While the focus of the TeraGrid is to test grid functionalities, running
jobs via PBS may be useful if you are having problems running
jobs using the Grid Tools. The qsub command
is used to submit a PBS batch job to a queue. Currently, there are no
interactive nodes available for debugging; the PBS batch
system must be used.
PBS Commands
Some PBS commands and their functions are as follows:
| Function |
PBS
example |
| submit a batch job to a queue |
qsub [list of qsub options] script_name
"man qsub" for more options |
| create your own interactive nodes |
"qsub -I -V -l walltime=00:30:00 -l nodes=4:ppn=2"
will put you on one of the compute nodes.

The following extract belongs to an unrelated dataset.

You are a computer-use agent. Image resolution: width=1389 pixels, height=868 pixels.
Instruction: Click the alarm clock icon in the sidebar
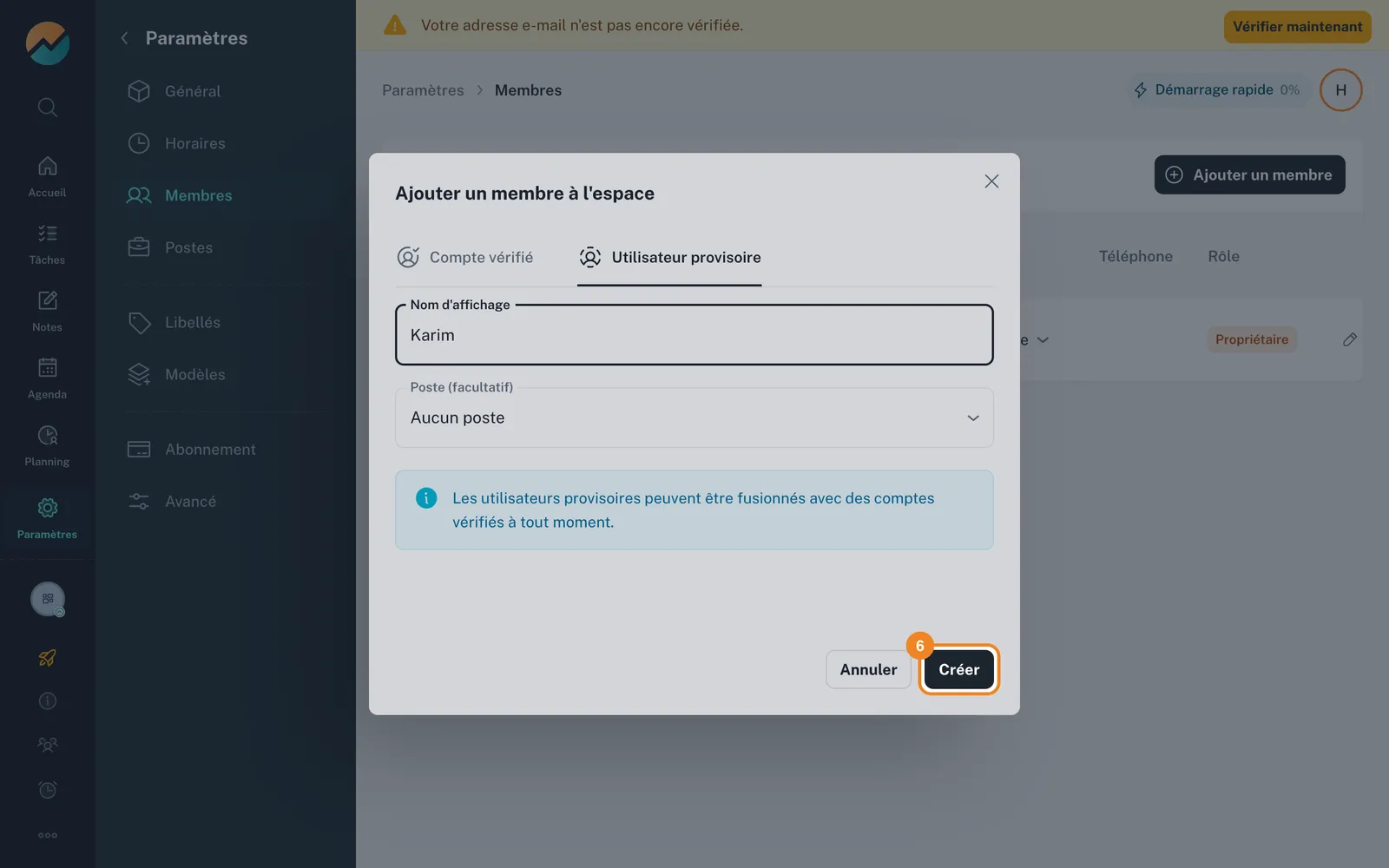(x=48, y=789)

Upon your exit of the node,
or the wall time limit of 30 minutes in this example, the interactive
nodes will expire. |
| display the status of PBS batch jobs |
qstat -a
NOTE: When monitoring jobs with "qstat", look at "Elap Time" (elapsed time) rather than "Time Use". This is because "Elap Time" is the time since the job started, while "Time Use" is the CPU time used by the user process; this number is usually zero or close to it, since it countS the script that actually launches the MPI job, not the job itself.
"man qstat" for more options |
| delete (cancel) a queued job |
qdel PBS_JOBID |
| show all running jobs on system |
qstat -r |
| show detailed information of the specified
job |
qstat -f PBS_JOBID |
| show all queues on system |
qstat -q |
| show queue limits for all queues |
qstat -Q |
| show quick information of the server |
qstat -B |
| shows node status |
pbsnodes -a |
NOTE: use the numerical
portion of your job id from PBS when using PBS commands. The alternative
is to use qstat -f to obtain the full job id.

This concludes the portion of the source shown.